**Activity:**
The data is to be transcribed in full, with nothing missed.

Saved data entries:
== Segment start ==
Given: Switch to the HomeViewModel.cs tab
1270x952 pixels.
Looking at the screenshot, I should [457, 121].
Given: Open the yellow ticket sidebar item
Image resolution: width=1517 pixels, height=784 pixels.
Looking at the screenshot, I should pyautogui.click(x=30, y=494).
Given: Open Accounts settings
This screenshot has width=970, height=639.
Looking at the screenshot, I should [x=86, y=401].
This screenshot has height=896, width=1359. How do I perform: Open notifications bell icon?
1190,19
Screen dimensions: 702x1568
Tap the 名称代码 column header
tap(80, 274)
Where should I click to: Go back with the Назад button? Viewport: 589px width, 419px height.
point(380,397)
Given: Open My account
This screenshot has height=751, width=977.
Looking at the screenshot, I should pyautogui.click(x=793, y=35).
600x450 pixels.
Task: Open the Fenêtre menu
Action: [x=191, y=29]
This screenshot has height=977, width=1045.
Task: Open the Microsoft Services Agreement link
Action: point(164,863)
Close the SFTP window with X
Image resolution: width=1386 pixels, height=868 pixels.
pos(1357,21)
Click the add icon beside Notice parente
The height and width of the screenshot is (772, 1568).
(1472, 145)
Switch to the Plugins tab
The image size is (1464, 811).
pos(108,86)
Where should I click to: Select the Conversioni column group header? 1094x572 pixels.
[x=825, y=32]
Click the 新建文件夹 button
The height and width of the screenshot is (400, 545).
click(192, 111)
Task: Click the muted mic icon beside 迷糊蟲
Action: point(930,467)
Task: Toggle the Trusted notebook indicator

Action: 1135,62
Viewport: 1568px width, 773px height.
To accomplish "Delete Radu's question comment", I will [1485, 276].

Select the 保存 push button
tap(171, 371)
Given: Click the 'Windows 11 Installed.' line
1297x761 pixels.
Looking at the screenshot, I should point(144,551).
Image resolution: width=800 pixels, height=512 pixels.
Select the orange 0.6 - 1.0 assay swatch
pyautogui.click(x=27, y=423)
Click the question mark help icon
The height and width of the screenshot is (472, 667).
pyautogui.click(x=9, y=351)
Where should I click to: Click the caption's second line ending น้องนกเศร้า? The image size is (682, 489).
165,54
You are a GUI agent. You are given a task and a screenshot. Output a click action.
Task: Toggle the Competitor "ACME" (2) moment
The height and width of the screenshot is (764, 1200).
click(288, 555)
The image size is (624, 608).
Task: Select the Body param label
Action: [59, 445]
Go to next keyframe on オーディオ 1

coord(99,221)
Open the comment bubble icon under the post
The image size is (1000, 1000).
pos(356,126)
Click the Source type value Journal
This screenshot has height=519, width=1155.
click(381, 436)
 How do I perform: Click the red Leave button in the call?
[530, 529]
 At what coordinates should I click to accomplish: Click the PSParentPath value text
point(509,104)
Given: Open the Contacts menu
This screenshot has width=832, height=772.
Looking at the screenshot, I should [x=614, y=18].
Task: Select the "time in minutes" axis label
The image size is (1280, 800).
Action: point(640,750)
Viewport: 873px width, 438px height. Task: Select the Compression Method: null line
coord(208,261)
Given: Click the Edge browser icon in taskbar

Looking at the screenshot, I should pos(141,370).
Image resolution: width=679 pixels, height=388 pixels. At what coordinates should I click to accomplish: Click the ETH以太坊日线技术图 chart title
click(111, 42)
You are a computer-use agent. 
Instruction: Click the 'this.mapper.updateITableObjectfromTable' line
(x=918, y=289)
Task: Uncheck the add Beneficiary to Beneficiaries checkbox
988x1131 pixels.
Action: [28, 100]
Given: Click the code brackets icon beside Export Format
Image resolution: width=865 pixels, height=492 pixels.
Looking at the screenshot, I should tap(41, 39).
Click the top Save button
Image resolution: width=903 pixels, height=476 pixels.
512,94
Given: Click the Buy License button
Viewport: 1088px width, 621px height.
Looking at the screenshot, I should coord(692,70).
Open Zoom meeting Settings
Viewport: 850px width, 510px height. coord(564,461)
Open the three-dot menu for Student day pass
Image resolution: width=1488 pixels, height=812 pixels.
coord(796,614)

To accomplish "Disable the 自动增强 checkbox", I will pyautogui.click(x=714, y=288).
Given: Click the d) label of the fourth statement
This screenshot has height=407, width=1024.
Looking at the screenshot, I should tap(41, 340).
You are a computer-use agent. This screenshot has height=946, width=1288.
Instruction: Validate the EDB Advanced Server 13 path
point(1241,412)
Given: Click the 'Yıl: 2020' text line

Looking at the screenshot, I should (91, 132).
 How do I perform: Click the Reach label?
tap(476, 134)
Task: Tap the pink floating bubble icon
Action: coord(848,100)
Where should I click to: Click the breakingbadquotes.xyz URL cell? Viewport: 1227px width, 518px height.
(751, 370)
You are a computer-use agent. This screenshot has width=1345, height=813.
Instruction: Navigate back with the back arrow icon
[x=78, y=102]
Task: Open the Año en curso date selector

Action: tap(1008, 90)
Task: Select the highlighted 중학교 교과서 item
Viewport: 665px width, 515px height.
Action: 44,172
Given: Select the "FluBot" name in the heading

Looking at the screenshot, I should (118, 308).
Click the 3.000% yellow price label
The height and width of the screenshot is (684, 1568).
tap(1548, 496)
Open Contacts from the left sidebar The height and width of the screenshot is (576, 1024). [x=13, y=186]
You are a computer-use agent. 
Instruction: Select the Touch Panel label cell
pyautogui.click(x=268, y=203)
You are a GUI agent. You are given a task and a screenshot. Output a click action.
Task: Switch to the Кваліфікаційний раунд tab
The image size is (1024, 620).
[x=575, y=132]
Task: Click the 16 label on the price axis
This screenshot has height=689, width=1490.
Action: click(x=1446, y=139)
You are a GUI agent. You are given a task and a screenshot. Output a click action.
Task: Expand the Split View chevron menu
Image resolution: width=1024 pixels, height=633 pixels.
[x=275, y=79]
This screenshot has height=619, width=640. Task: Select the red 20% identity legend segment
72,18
== Segment end ==
**Completed exercise:**
Given: Switch to the HomeViewModel.cs tab
1270x952 pixels.
Looking at the screenshot, I should [457, 121].
Given: Open the yellow ticket sidebar item
Image resolution: width=1517 pixels, height=784 pixels.
Looking at the screenshot, I should pyautogui.click(x=30, y=494).
Given: Open Accounts settings
This screenshot has width=970, height=639.
Looking at the screenshot, I should [x=86, y=401].
This screenshot has height=896, width=1359. How do I perform: Open notifications bell icon?
1190,19
Screen dimensions: 702x1568
Tap the 名称代码 column header
tap(80, 274)
Where should I click to: Go back with the Назад button? Viewport: 589px width, 419px height.
point(380,397)
Given: Open My account
This screenshot has height=751, width=977.
Looking at the screenshot, I should pyautogui.click(x=793, y=35).
600x450 pixels.
Task: Open the Fenêtre menu
Action: [x=191, y=29]
This screenshot has height=977, width=1045.
Task: Open the Microsoft Services Agreement link
Action: point(164,863)
Close the SFTP window with X
Image resolution: width=1386 pixels, height=868 pixels.
pos(1357,21)
Click the add icon beside Notice parente
The height and width of the screenshot is (772, 1568).
(1472, 145)
Switch to the Plugins tab
The image size is (1464, 811).
pos(108,86)
Where should I click to: Select the Conversioni column group header? 1094x572 pixels.
[x=825, y=32]
Click the 新建文件夹 button
The height and width of the screenshot is (400, 545).
click(192, 111)
Task: Click the muted mic icon beside 迷糊蟲
Action: point(930,467)
Task: Toggle the Trusted notebook indicator

Action: 1135,62
Viewport: 1568px width, 773px height.
To accomplish "Delete Radu's question comment", I will [1485, 276].

Select the 保存 push button
tap(171, 371)
Given: Click the 'Windows 11 Installed.' line
1297x761 pixels.
Looking at the screenshot, I should point(144,551).
Image resolution: width=800 pixels, height=512 pixels.
Select the orange 0.6 - 1.0 assay swatch
pyautogui.click(x=27, y=423)
Click the question mark help icon
The height and width of the screenshot is (472, 667).
pyautogui.click(x=9, y=351)
Where should I click to: Click the caption's second line ending น้องนกเศร้า? The image size is (682, 489).
165,54
You are a GUI agent. You are given a task and a screenshot. Output a click action.
Task: Toggle the Competitor "ACME" (2) moment
The height and width of the screenshot is (764, 1200).
click(288, 555)
The image size is (624, 608).
Task: Select the Body param label
Action: [59, 445]
Go to next keyframe on オーディオ 1

coord(99,221)
Open the comment bubble icon under the post
The image size is (1000, 1000).
pos(356,126)
Click the Source type value Journal
This screenshot has height=519, width=1155.
click(381, 436)
 How do I perform: Click the red Leave button in the call?
[530, 529]
 At what coordinates should I click to accomplish: Click the PSParentPath value text
point(509,104)
Given: Open the Contacts menu
This screenshot has width=832, height=772.
Looking at the screenshot, I should [x=614, y=18].
Task: Select the "time in minutes" axis label
The image size is (1280, 800).
Action: point(640,750)
Viewport: 873px width, 438px height. Task: Select the Compression Method: null line
coord(208,261)
Given: Click the Edge browser icon in taskbar

Looking at the screenshot, I should pos(141,370).
Image resolution: width=679 pixels, height=388 pixels. At what coordinates should I click to accomplish: Click the ETH以太坊日线技术图 chart title
click(111, 42)
You are a computer-use agent. 
Instruction: Click the 'this.mapper.updateITableObjectfromTable' line
(x=918, y=289)
Task: Uncheck the add Beneficiary to Beneficiaries checkbox
988x1131 pixels.
Action: [28, 100]
Given: Click the code brackets icon beside Export Format
Image resolution: width=865 pixels, height=492 pixels.
Looking at the screenshot, I should tap(41, 39).
Click the top Save button
Image resolution: width=903 pixels, height=476 pixels.
512,94
Given: Click the Buy License button
Viewport: 1088px width, 621px height.
Looking at the screenshot, I should coord(692,70).
Open Zoom meeting Settings
Viewport: 850px width, 510px height. coord(564,461)
Open the three-dot menu for Student day pass
Image resolution: width=1488 pixels, height=812 pixels.
coord(796,614)

To accomplish "Disable the 自动增强 checkbox", I will pyautogui.click(x=714, y=288).
Given: Click the d) label of the fourth statement
This screenshot has height=407, width=1024.
Looking at the screenshot, I should tap(41, 340).
You are a computer-use agent. This screenshot has height=946, width=1288.
Instruction: Validate the EDB Advanced Server 13 path
point(1241,412)
Given: Click the 'Yıl: 2020' text line

Looking at the screenshot, I should (91, 132).
 How do I perform: Click the Reach label?
tap(476, 134)
Task: Tap the pink floating bubble icon
Action: coord(848,100)
Where should I click to: Click the breakingbadquotes.xyz URL cell? Viewport: 1227px width, 518px height.
(751, 370)
You are a computer-use agent. This screenshot has width=1345, height=813.
Instruction: Navigate back with the back arrow icon
[x=78, y=102]
Task: Open the Año en curso date selector

Action: tap(1008, 90)
Task: Select the highlighted 중학교 교과서 item
Viewport: 665px width, 515px height.
Action: 44,172
Given: Select the "FluBot" name in the heading

Looking at the screenshot, I should (118, 308).
Click the 3.000% yellow price label
The height and width of the screenshot is (684, 1568).
tap(1548, 496)
Open Contacts from the left sidebar The height and width of the screenshot is (576, 1024). [x=13, y=186]
You are a computer-use agent. 
Instruction: Select the Touch Panel label cell
pyautogui.click(x=268, y=203)
You are a GUI agent. You are given a task and a screenshot. Output a click action.
Task: Switch to the Кваліфікаційний раунд tab
The image size is (1024, 620).
[x=575, y=132]
Task: Click the 16 label on the price axis
This screenshot has height=689, width=1490.
Action: click(x=1446, y=139)
You are a GUI agent. You are given a task and a screenshot. Output a click action.
Task: Expand the Split View chevron menu
Image resolution: width=1024 pixels, height=633 pixels.
[x=275, y=79]
This screenshot has height=619, width=640. Task: Select the red 20% identity legend segment
72,18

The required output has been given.